[Entries showing where items appear]
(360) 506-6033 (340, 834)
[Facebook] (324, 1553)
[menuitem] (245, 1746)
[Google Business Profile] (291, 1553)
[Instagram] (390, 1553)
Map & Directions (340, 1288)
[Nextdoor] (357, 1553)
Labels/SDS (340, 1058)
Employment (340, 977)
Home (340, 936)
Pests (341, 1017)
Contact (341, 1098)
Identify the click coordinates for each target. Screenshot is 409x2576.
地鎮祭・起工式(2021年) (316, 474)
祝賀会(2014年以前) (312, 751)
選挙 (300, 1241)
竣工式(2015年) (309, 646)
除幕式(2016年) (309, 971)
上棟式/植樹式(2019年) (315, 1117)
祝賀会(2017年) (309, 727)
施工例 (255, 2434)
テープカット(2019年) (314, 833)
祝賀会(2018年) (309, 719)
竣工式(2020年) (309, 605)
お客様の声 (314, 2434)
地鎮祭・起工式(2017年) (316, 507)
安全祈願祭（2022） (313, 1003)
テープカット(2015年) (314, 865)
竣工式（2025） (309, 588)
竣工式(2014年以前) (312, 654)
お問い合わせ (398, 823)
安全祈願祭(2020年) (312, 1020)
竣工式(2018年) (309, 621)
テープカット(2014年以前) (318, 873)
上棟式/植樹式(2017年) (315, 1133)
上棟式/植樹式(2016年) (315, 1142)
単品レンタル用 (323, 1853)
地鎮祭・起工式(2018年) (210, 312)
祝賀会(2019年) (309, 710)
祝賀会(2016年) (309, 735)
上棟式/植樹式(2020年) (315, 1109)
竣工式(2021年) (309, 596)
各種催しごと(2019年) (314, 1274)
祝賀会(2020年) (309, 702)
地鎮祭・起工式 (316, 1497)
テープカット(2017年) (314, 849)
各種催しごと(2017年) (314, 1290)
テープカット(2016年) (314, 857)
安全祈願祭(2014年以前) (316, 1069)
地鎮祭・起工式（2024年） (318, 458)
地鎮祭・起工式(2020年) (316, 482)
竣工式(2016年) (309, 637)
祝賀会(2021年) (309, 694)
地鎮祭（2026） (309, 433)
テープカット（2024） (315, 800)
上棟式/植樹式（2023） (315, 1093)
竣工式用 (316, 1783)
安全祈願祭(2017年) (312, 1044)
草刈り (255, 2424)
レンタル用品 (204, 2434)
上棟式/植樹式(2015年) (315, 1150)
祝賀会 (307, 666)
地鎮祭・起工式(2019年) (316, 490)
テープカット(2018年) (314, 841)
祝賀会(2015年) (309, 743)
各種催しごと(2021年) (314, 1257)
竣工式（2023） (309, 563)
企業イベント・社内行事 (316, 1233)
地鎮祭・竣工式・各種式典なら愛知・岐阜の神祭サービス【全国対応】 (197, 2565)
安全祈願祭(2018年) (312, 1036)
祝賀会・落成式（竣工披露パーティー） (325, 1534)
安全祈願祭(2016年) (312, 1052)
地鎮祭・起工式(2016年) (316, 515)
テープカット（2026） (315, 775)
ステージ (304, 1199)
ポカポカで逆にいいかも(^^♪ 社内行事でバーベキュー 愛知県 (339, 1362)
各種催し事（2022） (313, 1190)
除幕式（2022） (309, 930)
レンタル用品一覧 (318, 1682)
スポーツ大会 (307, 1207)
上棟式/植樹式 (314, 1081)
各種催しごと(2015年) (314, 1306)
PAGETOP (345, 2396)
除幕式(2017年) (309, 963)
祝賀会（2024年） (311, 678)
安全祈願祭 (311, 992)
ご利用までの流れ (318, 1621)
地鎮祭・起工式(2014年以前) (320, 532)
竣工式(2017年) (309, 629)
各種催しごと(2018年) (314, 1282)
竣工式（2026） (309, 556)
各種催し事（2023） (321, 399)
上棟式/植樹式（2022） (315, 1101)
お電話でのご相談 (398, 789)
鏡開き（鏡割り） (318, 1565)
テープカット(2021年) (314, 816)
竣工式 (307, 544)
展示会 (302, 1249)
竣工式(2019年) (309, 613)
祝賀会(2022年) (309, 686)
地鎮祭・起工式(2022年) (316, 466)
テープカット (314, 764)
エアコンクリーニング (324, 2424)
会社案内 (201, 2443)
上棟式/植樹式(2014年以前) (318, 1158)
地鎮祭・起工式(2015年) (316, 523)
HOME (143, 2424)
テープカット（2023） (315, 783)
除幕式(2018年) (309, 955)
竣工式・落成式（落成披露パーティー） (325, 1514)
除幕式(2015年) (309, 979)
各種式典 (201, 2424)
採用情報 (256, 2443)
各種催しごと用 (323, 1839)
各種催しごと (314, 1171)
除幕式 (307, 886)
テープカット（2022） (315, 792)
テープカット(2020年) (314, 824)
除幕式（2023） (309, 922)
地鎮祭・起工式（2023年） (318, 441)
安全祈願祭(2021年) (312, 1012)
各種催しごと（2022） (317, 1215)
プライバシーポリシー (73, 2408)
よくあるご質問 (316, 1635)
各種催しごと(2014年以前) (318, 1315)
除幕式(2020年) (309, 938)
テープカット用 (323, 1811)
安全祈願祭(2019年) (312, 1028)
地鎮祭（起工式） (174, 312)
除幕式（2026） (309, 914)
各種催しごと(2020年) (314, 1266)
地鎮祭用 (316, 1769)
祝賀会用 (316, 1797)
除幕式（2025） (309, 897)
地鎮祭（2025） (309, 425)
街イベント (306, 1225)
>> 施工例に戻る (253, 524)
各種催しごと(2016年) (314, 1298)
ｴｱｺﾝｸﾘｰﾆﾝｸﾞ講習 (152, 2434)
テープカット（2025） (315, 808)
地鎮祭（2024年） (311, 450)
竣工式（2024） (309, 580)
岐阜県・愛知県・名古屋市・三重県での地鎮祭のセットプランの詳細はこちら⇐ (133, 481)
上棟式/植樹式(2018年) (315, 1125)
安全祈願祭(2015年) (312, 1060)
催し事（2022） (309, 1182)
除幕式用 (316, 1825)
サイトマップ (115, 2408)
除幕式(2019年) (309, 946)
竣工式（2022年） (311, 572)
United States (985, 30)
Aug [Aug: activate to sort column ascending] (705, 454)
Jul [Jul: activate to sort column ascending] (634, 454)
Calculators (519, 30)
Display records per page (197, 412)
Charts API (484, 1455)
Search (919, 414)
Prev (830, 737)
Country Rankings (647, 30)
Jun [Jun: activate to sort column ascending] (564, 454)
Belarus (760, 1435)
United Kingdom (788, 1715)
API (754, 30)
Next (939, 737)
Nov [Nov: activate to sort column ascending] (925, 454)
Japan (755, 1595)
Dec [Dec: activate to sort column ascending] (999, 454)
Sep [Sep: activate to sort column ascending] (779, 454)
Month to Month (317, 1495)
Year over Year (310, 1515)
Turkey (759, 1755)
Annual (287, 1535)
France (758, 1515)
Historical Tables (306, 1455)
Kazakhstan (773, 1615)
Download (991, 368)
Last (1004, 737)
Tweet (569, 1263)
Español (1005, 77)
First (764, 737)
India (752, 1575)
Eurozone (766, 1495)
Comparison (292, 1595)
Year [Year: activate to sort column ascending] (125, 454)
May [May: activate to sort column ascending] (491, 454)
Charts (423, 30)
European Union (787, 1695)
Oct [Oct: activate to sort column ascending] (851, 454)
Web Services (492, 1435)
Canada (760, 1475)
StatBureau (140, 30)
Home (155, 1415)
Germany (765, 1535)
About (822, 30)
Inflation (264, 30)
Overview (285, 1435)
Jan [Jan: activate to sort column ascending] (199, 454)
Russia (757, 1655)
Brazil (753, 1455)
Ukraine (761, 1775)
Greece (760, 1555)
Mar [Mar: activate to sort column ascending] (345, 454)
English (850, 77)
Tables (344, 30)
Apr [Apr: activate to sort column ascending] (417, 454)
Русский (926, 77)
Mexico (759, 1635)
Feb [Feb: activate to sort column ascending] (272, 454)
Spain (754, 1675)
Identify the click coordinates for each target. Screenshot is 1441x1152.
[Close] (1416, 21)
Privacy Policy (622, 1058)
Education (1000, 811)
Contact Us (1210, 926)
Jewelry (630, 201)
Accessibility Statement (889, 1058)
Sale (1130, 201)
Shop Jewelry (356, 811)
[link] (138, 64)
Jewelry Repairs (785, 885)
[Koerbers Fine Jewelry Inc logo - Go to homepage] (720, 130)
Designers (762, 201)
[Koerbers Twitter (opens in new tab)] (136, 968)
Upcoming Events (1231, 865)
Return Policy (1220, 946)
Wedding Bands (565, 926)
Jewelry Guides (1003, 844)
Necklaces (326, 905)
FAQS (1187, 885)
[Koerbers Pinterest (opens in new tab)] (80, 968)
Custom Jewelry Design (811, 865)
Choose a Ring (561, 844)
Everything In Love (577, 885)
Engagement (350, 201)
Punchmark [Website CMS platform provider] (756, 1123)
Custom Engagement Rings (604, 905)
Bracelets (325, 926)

◆ WHAT IS REQUIRED
Turn the entries from the line containing "Return Policy (1220, 946)" through the end of the entries, inclusive, into a Markdown table. Use the columns Row and Entry text, number each line in order, and leave out any blank lines.

◆ SOLUTION
| Row | Entry text |
|---|---|
| 1 | Return Policy (1220, 946) |
| 2 | Wedding Bands (565, 926) |
| 3 | Jewelry Guides (1003, 844) |
| 4 | Necklaces (326, 905) |
| 5 | FAQS (1187, 885) |
| 6 | [Koerbers Pinterest (opens in new tab)] (80, 968) |
| 7 | Custom Jewelry Design (811, 865) |
| 8 | Choose a Ring (561, 844) |
| 9 | Everything In Love (577, 885) |
| 10 | Engagement (350, 201) |
| 11 | Punchmark [Website CMS platform provider] (756, 1123) |
| 12 | Custom Engagement Rings (604, 905) |
| 13 | Bracelets (325, 926) |